A data-driven methodology to predict ice-induced aerodynamic degradation applied to aircraft tailplane design

This study presents a data-driven approach to predict tailplane aerodynamics in icing conditions, supporting the ice-tolerant design of aircraft horizontal stabilizers. The core of this work is a low-cost predictive model for analyzing icing effects on swept tailplanes. The method relies on a multi-fidelity data gathering campaign, enabling seamless integration into multi-disciplinary aircraft design workflows. A dataset of iced airfoil shapes was generated using 2D inviscid methods across various flight conditions.
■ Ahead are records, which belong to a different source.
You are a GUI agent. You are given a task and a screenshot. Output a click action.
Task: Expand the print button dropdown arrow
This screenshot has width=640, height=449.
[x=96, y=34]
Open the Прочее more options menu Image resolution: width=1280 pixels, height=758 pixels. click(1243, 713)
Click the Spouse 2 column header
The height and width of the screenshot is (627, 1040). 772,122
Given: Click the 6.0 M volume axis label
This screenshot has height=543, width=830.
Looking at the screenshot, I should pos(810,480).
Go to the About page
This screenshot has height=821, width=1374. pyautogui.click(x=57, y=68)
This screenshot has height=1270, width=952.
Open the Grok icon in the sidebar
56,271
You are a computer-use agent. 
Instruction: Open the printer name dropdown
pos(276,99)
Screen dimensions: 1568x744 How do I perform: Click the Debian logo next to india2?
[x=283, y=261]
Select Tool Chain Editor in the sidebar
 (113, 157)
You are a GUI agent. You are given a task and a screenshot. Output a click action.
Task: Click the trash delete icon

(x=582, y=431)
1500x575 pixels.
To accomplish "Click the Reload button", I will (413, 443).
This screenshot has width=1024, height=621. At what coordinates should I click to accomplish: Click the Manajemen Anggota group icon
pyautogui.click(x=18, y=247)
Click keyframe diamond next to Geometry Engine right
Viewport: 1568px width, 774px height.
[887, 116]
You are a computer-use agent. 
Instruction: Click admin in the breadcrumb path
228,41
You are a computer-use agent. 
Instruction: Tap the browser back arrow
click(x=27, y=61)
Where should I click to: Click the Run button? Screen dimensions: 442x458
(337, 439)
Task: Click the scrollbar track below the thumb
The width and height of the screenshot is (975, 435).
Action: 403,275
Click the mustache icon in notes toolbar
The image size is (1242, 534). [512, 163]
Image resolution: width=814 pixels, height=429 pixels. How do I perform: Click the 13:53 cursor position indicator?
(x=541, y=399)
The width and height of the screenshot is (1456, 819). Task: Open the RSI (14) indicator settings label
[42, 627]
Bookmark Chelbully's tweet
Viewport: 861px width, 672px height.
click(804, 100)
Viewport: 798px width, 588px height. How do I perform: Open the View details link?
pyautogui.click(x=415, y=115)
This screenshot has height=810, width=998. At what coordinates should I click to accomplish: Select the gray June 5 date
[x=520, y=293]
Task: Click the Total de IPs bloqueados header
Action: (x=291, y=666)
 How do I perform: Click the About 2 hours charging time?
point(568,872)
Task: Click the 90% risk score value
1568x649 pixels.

High-fidelity CFD simulations were conducted on both clean and iced geometries, forming a multidimensional aerodynamic database. This 2D database feeds a nonlinear vortex lattice method to estimate 3D aerodynamic characteristics, following a ‘quasi-3D’ approach. The resulting reduced-order model delivers fast aerodynamic performance estimates of iced tailplanes. To demonstrate its effectiveness, optimal ice-tolerant tailplane designs were selected from a range of feasible shapes based on a reference transport aircraft. The analysis validates the model's reliability, accuracy, and limitations concerning 3D ice shapes and aerodynamic characteristics. Most notably, the model offers near-zero computational cost compared to high-fidelity simulations, making it a valuable tool for efficient aircraft design.